§ **YOUR GOAL**
Update the entries from the line containing "Open the Сотрудники section" through the end of the entries by replacing "share button" with "sharing button", leaving everything else unchanged. Give only those lines.

<<<<

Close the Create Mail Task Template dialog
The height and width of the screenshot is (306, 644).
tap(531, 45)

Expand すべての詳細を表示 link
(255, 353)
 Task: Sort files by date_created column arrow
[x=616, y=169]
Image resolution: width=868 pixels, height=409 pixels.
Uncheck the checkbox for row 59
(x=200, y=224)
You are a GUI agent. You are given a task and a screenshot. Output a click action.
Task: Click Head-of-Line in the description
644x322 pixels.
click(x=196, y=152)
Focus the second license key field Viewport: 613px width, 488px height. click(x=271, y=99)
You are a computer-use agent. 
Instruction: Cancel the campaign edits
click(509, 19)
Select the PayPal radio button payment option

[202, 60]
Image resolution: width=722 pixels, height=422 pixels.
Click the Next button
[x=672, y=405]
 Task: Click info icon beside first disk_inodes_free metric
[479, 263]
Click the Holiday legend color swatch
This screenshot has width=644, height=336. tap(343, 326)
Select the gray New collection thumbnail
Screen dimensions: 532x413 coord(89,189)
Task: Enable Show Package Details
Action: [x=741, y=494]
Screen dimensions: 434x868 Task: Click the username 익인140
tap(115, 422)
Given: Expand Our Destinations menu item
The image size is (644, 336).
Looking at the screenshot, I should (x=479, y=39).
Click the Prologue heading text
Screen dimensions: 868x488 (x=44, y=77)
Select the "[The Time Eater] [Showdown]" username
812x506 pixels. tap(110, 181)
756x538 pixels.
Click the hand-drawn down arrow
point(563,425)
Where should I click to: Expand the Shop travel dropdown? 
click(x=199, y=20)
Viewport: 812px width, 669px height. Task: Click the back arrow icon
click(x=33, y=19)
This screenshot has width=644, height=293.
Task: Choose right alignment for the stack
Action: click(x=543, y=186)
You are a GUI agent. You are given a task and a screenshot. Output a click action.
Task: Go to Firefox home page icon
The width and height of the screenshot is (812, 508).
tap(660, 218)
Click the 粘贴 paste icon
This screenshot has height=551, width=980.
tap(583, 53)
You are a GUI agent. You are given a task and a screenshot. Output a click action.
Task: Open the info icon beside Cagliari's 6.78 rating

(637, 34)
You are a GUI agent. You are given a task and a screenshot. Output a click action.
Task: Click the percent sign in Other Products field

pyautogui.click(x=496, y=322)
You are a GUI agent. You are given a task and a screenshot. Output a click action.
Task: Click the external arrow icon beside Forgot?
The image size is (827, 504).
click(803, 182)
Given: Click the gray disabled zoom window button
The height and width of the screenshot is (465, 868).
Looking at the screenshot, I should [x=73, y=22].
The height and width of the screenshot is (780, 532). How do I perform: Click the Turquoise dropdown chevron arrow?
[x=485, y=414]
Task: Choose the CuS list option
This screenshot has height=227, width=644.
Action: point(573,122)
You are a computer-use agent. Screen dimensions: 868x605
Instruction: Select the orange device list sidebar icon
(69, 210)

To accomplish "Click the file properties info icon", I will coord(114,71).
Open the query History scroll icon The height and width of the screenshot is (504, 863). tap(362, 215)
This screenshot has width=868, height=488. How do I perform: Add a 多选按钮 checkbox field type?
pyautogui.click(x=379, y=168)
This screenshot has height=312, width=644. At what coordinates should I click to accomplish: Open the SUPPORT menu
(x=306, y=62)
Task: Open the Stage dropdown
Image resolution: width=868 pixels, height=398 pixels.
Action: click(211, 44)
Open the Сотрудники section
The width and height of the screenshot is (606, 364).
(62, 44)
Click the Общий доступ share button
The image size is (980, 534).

>>>>

§ **COMPLETE OUTPUT**
Open the Сотрудники section
The width and height of the screenshot is (606, 364).
(62, 44)
Click the Общий доступ sharing button
The image size is (980, 534).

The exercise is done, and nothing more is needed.